→ **TEXT SHOWN**:
Bit Twiddling Hacks (2005)

thom · on Oct 27, 2022

My favourite bit of bit twiddling doesn't seem to appear here - how to enumerate all the subsets of bits set. Like so many bit-twiddling hacks, I first saw this in chess engines:

https://www.chessprogramming.org/Traversing_Subsets_of_a_Set

svat · on Oct 28, 2022

And as expected, this one is covered by Knuth in his "Bitwise Tricks and Techniques" section of TAOCP (pages 133–202 of Volume 4A, which start with "Now comes the fun part"). Specifically, this one is equation (84) on page 150, or page 18 of the draft (pre-fascicle 1a) here: https://cs.stanford.edu/~knuth/fasc1a.ps.gz

Note that as he mentions, this method actually walks through the subsets of a set in "proper" order (increasing order of the numbers): the operation (x-X)&X actually finds the next largest x' that is a subset of X.

I had to work out an example in detail to understand it better: Suppose we're running through subsets of {2, 3, 5, 7}, represented by the bitset X=0b10101100:

    (76543210)
    …10101100

Suppose we're currently at the subset {2, 5}, represented by x = 0b100100:

       (543210)
    x = 100100

Then we want to go to the next subset {3, 5}. We can do this by:

• Taking (x|X̅), in this case:

            (9876543210)

→ **SUPPLIED DATA**:

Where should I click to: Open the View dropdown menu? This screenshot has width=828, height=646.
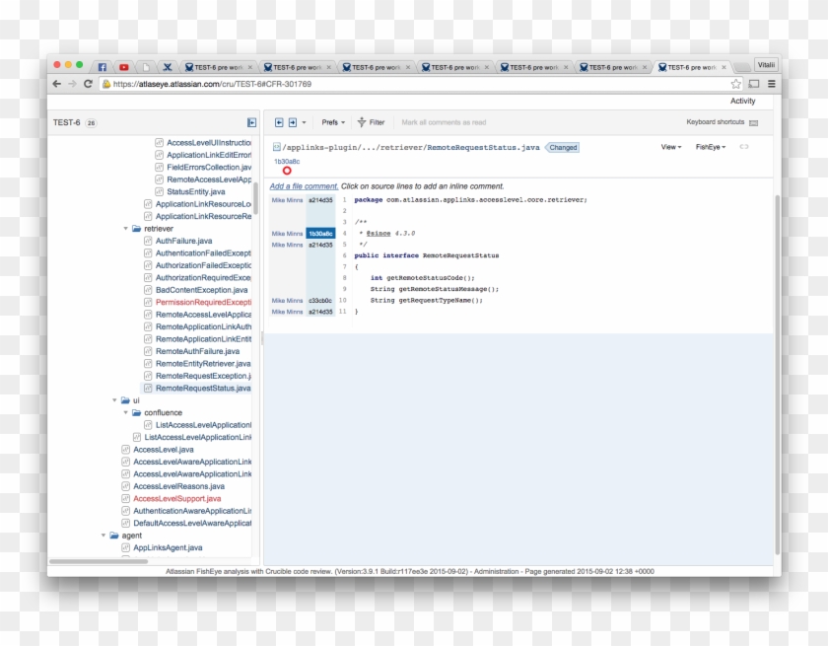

→ **AIM 1**: List the elements of the set whose subsets are enumerated in the worked example of the bit-twiddling thread.
→ **AIM 2**: Return everything in the bit-twiddling thread from "Note that as" down to "subset of X.", copied character for character.
→ **AIM 3**: Rewrite the paragraph of the bit-twiddling thread that begins "And as expected, this one is covered by Knuth" as a short bulleted list that keeps its main facts.

→ **PROBLEM SOLUTION 1**: 2, 3, 5, 7

→ **PROBLEM SOLUTION 2**:
Note that as he mentions, this method actually walks through the subsets of a set in "proper" order (increasing order of the numbers): the operation (x-X)&X actually finds the next largest x' that is a subset of X.

→ **PROBLEM SOLUTION 3**:
- Knuth covers this technique in the "Bitwise Tricks and Techniques" section of TAOCP, pages 133–202 of Volume 4A, which opens with "Now comes the fun part."
- It appears as equation (84) on page 150.
- In the draft (pre-fascicle 1a), it is on page 18: https://cs.stanford.edu/~knuth/fasc1a.ps.gz